##### Reading passage #####
# S&W 642... Thoughts?



## js (Jun 29, 2006)

I'm in the market for something small for CCW in the summer months. I'm starting to lean towards a small revolver and the S&W 642 38spl keeps coming up in my research.

Anyone have one or experience(s) with one...?


----------



## Bisley (Aug 24, 2008)

I have one that I bought a year or so ago, with factory installed CT laser grips. I like it fine, and shoot it pretty well, with or without the laser. It can be carried in a large pants pocket, or a jacket, or it works pretty well IWB.

To be honest, though, if I had it to do over again, I would probably buy a Ruger Sp-101 in 3" with the laser grips, and carry it strictly IWB, because the LCP fills the niche for a pocket gun. I would prefer the .38 with +P ammo, if the 642 were an ideal pocket carry gun, but it is really to large for pocket carry in anything but khakis or cargo type pants, neither of which I wear much. My thinking is that if I'm going to buy something that has to be carried IWB, I might as well have a pleasant shooting .357 magnum, or 9mm semi-auto.


----------



## clanger (Jan 27, 2009)
#####
• [Exercise instructions]
#1 Rewrite the part of the listing that opens with its first line and closes with the line containing "Action: 405,332", replacing "screenshot" with "screen capture" and keeping everything else unchanged.
#2 Carry on the forum thread about the S&W 642 revolver from the point where it stops.
The revolver thread above and the listing after it are unrelated.
##### Information given #####
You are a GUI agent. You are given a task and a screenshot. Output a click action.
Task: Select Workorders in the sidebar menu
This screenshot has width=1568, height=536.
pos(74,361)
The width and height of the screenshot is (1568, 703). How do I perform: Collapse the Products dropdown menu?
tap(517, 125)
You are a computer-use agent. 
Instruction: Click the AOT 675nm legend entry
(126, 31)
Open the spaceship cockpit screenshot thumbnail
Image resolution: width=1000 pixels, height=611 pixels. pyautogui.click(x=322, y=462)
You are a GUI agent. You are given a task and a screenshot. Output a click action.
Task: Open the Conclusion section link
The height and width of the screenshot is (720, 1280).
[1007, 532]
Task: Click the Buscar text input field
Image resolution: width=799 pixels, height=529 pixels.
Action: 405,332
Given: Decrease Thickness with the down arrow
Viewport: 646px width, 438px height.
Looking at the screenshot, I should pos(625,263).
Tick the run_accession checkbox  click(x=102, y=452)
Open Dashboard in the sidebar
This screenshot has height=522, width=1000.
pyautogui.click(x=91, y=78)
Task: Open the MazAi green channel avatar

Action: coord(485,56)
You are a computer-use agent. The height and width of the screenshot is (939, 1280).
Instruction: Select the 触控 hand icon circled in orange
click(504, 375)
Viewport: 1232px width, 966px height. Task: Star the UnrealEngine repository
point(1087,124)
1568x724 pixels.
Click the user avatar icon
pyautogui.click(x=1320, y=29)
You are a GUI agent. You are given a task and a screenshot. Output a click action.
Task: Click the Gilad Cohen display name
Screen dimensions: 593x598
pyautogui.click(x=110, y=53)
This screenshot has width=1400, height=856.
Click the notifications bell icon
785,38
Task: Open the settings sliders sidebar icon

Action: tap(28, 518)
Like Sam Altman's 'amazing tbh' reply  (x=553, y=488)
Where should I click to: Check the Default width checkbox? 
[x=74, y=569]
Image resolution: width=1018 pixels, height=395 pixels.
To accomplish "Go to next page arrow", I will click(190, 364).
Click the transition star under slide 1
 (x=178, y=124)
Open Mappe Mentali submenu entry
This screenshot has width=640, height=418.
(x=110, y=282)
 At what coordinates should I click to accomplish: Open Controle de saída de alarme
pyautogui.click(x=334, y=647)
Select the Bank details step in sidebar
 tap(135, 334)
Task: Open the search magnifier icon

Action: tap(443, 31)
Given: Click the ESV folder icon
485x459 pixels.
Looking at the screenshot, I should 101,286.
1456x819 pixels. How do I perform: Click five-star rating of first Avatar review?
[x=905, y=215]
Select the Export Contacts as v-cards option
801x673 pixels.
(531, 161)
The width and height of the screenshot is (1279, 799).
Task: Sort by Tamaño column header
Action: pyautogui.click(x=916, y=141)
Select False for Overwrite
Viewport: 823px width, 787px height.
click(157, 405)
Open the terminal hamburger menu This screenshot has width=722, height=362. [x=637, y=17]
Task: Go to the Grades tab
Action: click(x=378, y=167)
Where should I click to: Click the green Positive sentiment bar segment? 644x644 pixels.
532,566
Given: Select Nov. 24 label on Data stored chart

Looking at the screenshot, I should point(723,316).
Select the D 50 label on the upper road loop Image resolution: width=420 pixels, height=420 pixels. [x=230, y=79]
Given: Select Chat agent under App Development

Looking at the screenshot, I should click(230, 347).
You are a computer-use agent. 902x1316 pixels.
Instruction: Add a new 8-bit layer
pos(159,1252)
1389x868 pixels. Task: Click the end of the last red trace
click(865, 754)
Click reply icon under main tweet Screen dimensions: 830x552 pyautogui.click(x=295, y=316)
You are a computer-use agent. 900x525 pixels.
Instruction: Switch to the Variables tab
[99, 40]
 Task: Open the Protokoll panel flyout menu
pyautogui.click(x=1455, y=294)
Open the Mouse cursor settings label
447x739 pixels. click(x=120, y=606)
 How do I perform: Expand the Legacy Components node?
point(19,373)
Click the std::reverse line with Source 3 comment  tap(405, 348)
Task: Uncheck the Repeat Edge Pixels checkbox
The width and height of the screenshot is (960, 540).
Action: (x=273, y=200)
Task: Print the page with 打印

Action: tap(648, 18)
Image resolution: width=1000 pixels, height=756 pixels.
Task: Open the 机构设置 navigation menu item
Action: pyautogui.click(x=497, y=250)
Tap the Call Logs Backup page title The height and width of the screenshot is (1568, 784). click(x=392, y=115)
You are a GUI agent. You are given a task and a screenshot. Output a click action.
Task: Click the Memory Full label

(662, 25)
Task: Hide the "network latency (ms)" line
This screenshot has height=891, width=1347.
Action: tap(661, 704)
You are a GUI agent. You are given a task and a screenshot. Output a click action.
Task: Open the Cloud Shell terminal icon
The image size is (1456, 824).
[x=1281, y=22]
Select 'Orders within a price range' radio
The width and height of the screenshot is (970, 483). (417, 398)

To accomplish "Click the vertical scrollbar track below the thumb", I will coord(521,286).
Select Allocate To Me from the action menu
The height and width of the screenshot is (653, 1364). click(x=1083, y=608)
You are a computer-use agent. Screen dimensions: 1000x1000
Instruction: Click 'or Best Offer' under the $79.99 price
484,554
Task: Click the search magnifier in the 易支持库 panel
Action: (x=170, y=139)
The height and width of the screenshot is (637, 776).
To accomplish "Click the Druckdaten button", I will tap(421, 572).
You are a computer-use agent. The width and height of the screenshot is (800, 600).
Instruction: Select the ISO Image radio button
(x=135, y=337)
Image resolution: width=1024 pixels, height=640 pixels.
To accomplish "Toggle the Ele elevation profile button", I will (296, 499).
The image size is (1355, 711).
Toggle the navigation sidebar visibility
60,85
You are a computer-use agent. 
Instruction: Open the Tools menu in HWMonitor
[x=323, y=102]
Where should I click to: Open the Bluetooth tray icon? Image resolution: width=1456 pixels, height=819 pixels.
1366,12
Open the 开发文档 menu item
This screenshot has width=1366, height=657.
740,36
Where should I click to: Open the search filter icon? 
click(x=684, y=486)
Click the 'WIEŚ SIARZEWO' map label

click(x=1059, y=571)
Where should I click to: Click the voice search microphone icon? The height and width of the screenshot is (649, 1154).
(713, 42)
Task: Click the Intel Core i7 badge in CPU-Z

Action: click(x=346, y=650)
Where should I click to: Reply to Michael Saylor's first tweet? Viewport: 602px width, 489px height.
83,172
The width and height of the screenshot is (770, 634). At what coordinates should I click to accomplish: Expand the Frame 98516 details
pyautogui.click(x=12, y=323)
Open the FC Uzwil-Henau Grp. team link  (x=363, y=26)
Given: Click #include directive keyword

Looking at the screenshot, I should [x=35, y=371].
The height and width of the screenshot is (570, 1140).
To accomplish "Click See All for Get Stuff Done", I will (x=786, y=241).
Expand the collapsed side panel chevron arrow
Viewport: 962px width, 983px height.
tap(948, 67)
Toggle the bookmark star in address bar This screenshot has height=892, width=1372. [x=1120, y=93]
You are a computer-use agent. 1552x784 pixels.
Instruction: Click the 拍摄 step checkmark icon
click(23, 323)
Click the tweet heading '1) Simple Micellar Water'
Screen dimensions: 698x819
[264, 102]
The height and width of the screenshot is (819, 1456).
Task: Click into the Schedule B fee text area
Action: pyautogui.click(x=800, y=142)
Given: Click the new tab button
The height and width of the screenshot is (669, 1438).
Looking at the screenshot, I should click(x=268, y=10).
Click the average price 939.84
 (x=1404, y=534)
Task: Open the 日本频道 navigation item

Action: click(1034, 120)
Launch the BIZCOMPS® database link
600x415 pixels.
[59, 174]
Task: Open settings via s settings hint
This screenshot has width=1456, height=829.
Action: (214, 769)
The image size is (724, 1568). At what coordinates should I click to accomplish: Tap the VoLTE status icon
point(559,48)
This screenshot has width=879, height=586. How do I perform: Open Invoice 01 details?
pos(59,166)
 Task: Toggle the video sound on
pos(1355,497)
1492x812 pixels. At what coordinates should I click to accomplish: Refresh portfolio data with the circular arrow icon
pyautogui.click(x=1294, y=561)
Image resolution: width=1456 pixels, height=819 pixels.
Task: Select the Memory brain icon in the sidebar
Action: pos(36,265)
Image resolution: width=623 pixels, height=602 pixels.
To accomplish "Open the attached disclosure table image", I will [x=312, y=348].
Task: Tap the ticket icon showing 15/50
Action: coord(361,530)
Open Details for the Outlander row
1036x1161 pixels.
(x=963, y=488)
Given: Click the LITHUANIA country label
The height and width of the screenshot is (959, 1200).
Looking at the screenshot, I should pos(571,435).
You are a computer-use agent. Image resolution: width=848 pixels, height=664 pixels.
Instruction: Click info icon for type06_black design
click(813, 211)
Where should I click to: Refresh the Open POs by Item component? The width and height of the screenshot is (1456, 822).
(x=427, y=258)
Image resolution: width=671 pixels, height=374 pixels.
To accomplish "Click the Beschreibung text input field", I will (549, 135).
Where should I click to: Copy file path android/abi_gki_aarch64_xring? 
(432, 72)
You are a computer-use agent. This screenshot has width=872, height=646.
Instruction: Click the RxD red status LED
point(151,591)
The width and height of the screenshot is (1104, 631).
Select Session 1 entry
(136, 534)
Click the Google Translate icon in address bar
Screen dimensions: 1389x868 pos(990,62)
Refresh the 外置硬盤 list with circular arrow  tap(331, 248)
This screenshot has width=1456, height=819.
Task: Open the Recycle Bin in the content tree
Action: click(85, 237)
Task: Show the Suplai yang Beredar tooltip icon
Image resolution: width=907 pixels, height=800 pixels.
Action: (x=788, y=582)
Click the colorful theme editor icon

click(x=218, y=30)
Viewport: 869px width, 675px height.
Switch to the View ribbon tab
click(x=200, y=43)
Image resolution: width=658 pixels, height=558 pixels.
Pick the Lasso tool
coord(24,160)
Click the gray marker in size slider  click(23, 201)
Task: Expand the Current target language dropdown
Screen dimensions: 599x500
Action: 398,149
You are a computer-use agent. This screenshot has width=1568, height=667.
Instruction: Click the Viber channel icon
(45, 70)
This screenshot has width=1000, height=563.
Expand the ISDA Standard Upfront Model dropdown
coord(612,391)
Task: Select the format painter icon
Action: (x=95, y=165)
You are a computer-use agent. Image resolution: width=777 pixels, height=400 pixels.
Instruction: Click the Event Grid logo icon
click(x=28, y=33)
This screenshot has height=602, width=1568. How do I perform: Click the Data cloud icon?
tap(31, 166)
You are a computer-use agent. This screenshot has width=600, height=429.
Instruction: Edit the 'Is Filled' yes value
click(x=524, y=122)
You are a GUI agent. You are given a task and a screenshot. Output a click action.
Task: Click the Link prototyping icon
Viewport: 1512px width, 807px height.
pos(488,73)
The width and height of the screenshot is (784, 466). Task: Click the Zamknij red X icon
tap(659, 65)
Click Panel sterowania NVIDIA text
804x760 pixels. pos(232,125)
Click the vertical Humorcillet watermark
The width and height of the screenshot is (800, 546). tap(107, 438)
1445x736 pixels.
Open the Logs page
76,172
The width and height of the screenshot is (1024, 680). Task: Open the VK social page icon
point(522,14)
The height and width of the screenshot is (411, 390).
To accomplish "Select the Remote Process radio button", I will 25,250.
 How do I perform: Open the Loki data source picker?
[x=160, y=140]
#####
• [Answers]
#1
You are a GUI agent. You are given a task and a screen capture. Output a click action.
Task: Select Workorders in the sidebar menu
This screen capture has width=1568, height=536.
pos(74,361)
The width and height of the screen capture is (1568, 703). How do I perform: Collapse the Products dropdown menu?
tap(517, 125)
You are a computer-use agent. 
Instruction: Click the AOT 675nm legend entry
(126, 31)
Open the spaceship cockpit screen capture thumbnail
Image resolution: width=1000 pixels, height=611 pixels. pyautogui.click(x=322, y=462)
You are a GUI agent. You are given a task and a screen capture. Output a click action.
Task: Open the Conclusion section link
The height and width of the screen capture is (720, 1280).
[1007, 532]
Task: Click the Buscar text input field
Image resolution: width=799 pixels, height=529 pixels.
Action: 405,332

#2
Airweight? 

Tallo? 

Lady Smith? 

All fine hammerless rollers. Nice and light, made for ankles. 
You can press-fire or fire from a pocket. Suprise! :mrgreen:

These are very lightweight revolvers so....super easy to carry, not built like an SP so- that has two meanings. 

Start at 600$ retail and go up from there.... if I was able to CCW, I'd hit it in a heartbeat. Taurus makes a copy in the CIA for 100$ less but it's heavier.


----------



## bps3040 (Jan 6, 2008)

I carry a 642 daily.....I live in the heat of Houston. I love it! Easy to conceal and accurate. I have never had anyone notice. I carry it on sales calls, construction sites, everywhere. Just to conveniant and easy to carry.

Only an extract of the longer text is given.